## Assignment
Where does the string "computer" appear in the records? Copy each line that holds it.

(Dataset items)
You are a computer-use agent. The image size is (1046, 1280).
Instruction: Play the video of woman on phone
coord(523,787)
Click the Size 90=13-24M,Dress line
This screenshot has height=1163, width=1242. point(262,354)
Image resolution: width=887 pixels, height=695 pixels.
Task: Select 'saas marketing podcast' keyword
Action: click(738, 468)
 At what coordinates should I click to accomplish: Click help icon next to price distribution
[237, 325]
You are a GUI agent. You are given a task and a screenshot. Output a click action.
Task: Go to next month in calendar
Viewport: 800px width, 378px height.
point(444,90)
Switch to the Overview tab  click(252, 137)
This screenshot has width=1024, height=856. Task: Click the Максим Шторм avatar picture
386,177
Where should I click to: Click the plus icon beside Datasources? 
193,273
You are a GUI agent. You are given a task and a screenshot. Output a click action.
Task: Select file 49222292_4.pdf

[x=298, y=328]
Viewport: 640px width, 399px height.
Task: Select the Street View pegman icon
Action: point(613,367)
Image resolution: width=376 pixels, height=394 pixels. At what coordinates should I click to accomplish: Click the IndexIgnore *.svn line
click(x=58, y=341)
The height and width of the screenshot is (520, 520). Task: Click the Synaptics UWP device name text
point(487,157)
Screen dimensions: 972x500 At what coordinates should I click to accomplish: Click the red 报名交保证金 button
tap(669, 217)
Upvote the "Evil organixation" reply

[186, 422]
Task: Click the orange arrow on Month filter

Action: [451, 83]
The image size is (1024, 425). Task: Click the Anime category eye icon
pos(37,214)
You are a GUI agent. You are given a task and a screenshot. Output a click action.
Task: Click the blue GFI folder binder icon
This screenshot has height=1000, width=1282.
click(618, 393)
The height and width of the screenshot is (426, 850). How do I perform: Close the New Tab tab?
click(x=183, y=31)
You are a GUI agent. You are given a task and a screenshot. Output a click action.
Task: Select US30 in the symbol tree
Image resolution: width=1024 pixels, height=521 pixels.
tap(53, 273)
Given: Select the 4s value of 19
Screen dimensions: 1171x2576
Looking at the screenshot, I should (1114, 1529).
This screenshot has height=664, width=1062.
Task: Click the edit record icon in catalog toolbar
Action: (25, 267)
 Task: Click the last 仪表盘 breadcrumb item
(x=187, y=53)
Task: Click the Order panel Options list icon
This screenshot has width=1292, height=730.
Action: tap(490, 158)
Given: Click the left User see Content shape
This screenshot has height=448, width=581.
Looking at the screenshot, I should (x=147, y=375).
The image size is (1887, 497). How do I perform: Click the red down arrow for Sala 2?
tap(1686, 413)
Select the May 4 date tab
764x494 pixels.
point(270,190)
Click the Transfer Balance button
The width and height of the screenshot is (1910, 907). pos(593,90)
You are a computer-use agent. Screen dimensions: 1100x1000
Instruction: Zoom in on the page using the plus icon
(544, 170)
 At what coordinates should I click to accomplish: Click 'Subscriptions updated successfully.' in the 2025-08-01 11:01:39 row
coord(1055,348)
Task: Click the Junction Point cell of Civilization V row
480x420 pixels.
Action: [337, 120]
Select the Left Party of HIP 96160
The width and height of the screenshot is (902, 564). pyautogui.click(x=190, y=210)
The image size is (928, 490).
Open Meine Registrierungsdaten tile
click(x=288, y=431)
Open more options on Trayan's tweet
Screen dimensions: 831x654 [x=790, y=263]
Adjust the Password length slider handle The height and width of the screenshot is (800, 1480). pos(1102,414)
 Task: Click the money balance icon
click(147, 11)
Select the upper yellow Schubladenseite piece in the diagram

## Answer for the task
You are a computer-use agent. The image size is (1046, 1280).
You are a computer-use agent. Screen dimensions: 1100x1000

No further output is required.